After the collapse of Timur’s empire in the early 15th century,
politics changed quite a bit. The empires of the later period had
quite a different character from the ones that went before. Simply,
they were much more stable, much more identified with a
particular piece of territory, and much more involved in the life of
the local communities that made them up.
Why did this happen? Why the greater stability? This is
actually a question of some importance, and one that is
seldom thought about.
From about 200 A.D. to 1400 A.D., Central Asia, all too often
ignored in world history, was an extremely important danger
zone. There is a stretch of territory from the Austrian border to
Manchuria that during the Middle Ages was dominated by
nomads, who sloshed back and forth in it, sometimes spilling out
the eastern end to attack China, or the western end to attack
Europe, or over the southern border to attack India or the Middle
East. Although there weren’t actually that many people in this
zone, their mastery of horses and their belligerent culture made
them an important military resource for either their own leaders or
for outside rulers.
But after 1400, the importance of these nomads and this zone
decreased dramatically.
There seem to be two reasons for this.
Despite all the cities and villages leveled and depopulated
by various Mongol and Turkic warlords, urban and
agricultural culture was encroaching on the steppes. This
is precisely the period when the Ukraine, for instance, ceased
to be dominated by herders and began to be dominated by
peasants and their landlords. So the nomadic zone shrank.

• [Set task 1] Which lines of the records below contain the word "will"? Pull out each of them.

• [Input data]
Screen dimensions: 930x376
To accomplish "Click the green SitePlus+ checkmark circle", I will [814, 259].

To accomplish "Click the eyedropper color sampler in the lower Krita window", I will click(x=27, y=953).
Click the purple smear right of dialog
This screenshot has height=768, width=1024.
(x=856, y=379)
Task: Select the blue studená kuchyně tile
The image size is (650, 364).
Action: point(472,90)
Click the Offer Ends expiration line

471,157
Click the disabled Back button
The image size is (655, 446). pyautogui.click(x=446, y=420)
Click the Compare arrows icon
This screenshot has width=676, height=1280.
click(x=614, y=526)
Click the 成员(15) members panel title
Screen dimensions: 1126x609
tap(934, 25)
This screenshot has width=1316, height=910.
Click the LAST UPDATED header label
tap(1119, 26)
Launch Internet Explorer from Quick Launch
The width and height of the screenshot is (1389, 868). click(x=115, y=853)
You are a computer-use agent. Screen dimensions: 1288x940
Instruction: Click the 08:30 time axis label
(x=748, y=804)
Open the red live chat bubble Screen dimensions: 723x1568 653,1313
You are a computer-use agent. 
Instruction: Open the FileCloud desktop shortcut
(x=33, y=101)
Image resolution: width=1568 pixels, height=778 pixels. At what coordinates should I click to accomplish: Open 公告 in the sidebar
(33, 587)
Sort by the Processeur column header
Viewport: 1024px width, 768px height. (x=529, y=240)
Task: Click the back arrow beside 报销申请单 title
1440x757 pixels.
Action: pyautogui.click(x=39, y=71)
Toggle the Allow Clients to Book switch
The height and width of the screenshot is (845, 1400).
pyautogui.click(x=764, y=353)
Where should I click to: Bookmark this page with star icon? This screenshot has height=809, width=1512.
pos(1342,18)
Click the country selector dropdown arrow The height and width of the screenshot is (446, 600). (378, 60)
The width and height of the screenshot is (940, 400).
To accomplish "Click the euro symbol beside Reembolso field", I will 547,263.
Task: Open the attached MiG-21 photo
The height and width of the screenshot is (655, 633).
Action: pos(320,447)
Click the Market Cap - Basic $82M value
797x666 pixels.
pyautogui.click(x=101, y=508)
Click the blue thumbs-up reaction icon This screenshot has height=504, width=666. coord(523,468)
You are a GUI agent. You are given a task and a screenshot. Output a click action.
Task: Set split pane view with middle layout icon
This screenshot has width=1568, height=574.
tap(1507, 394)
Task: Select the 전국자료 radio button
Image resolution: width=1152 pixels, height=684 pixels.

• [Set task 2] Can you reproduce the stretch of the passage above on Central Asian nomads from "There seem to" through "nomadic zone shrank."?

• [Response 1]
To accomplish "Click the green SitePlus+ checkmark circle", I will [814, 259].
To accomplish "Click the eyedropper color sampler in the lower Krita window", I will click(x=27, y=953).
To accomplish "Click the euro symbol beside Reembolso field", I will 547,263.

• [Response 2]
There seem to be two reasons for this.
Despite all the cities and villages leveled and depopulated
by various Mongol and Turkic warlords, urban and
agricultural culture was encroaching on the steppes. This
is precisely the period when the Ukraine, for instance, ceased
to be dominated by herders and began to be dominated by
peasants and their landlords. So the nomadic zone shrank.